Please copy the listing below verbatim, from its first line through the line that contains "[x=409, y=41]".

A run of records
○ ○ ○ ○ ○

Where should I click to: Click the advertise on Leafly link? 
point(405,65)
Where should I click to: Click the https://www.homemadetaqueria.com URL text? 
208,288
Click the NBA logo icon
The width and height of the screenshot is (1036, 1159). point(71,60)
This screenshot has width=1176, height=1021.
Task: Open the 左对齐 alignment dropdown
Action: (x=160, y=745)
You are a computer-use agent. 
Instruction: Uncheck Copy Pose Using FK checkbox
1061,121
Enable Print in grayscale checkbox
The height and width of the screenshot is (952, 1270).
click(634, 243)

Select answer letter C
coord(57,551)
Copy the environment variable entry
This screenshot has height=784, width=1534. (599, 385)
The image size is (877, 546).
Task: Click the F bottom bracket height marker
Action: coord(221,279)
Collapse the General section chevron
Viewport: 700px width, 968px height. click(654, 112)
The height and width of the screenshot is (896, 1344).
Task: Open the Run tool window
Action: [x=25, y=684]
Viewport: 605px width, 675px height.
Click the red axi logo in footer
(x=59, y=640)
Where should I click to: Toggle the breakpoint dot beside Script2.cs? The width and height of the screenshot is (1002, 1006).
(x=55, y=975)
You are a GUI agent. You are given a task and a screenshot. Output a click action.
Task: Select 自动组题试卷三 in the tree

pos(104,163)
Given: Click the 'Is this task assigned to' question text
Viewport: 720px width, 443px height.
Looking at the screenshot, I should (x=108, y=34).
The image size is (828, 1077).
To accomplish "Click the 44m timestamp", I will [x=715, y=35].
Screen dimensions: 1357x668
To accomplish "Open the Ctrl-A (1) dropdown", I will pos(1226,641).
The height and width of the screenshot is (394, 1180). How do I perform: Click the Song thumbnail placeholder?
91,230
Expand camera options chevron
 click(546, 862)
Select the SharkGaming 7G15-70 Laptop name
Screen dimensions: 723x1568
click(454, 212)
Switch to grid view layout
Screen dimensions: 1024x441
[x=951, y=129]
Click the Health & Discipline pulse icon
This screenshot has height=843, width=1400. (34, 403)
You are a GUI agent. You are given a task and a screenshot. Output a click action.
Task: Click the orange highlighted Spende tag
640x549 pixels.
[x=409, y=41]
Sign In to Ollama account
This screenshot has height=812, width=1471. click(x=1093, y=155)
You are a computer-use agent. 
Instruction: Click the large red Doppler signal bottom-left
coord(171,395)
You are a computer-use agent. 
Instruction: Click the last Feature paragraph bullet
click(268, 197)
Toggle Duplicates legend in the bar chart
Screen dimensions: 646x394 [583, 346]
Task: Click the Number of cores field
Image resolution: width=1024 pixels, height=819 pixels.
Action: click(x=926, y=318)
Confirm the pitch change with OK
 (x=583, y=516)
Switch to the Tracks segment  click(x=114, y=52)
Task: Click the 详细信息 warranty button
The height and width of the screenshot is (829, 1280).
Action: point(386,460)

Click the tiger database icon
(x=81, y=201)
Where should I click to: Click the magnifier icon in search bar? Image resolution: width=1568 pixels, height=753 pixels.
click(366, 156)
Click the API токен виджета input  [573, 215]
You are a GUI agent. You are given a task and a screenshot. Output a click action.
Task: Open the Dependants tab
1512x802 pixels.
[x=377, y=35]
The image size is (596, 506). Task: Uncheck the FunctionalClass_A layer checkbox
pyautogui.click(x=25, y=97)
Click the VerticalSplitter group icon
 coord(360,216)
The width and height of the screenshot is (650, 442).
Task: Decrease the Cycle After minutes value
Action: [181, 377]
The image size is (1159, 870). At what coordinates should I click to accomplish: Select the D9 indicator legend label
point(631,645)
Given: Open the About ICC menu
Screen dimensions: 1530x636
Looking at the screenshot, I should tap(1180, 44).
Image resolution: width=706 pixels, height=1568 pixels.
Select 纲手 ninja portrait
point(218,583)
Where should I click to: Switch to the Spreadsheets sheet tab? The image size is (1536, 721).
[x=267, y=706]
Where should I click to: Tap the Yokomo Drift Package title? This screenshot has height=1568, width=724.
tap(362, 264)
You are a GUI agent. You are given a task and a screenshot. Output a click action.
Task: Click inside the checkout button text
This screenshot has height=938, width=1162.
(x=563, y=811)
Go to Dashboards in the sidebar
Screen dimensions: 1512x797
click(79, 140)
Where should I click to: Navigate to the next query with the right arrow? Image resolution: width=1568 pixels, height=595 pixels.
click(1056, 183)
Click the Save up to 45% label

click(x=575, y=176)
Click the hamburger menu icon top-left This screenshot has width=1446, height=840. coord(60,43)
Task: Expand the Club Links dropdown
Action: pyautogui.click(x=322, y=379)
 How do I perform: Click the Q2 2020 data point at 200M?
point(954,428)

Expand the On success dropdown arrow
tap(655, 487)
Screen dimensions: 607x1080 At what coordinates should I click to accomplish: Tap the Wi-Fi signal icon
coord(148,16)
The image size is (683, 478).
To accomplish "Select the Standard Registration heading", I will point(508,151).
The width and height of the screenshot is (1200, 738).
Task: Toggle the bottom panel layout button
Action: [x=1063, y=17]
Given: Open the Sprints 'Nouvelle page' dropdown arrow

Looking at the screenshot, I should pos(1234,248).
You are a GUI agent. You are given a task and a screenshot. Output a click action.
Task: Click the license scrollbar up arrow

○ ○ ○ ○ ○

- _Exercise output_
Where should I click to: Click the advertise on Leafly link? 
point(405,65)
Where should I click to: Click the https://www.homemadetaqueria.com URL text? 
208,288
Click the NBA logo icon
The width and height of the screenshot is (1036, 1159). point(71,60)
This screenshot has width=1176, height=1021.
Task: Open the 左对齐 alignment dropdown
Action: (x=160, y=745)
You are a computer-use agent. 
Instruction: Uncheck Copy Pose Using FK checkbox
1061,121
Enable Print in grayscale checkbox
The height and width of the screenshot is (952, 1270).
click(634, 243)

Select answer letter C
coord(57,551)
Copy the environment variable entry
This screenshot has height=784, width=1534. (599, 385)
The image size is (877, 546).
Task: Click the F bottom bracket height marker
Action: coord(221,279)
Collapse the General section chevron
Viewport: 700px width, 968px height. click(654, 112)
The height and width of the screenshot is (896, 1344).
Task: Open the Run tool window
Action: [x=25, y=684]
Viewport: 605px width, 675px height.
Click the red axi logo in footer
(x=59, y=640)
Where should I click to: Toggle the breakpoint dot beside Script2.cs? The width and height of the screenshot is (1002, 1006).
(x=55, y=975)
You are a GUI agent. You are given a task and a screenshot. Output a click action.
Task: Select 自动组题试卷三 in the tree

pos(104,163)
Given: Click the 'Is this task assigned to' question text
Viewport: 720px width, 443px height.
Looking at the screenshot, I should (x=108, y=34).
The image size is (828, 1077).
To accomplish "Click the 44m timestamp", I will [x=715, y=35].
Screen dimensions: 1357x668
To accomplish "Open the Ctrl-A (1) dropdown", I will pos(1226,641).
The height and width of the screenshot is (394, 1180). How do I perform: Click the Song thumbnail placeholder?
91,230
Expand camera options chevron
 click(546, 862)
Select the SharkGaming 7G15-70 Laptop name
Screen dimensions: 723x1568
click(454, 212)
Switch to grid view layout
Screen dimensions: 1024x441
[x=951, y=129]
Click the Health & Discipline pulse icon
This screenshot has height=843, width=1400. (34, 403)
You are a GUI agent. You are given a task and a screenshot. Output a click action.
Task: Click the orange highlighted Spende tag
640x549 pixels.
[x=409, y=41]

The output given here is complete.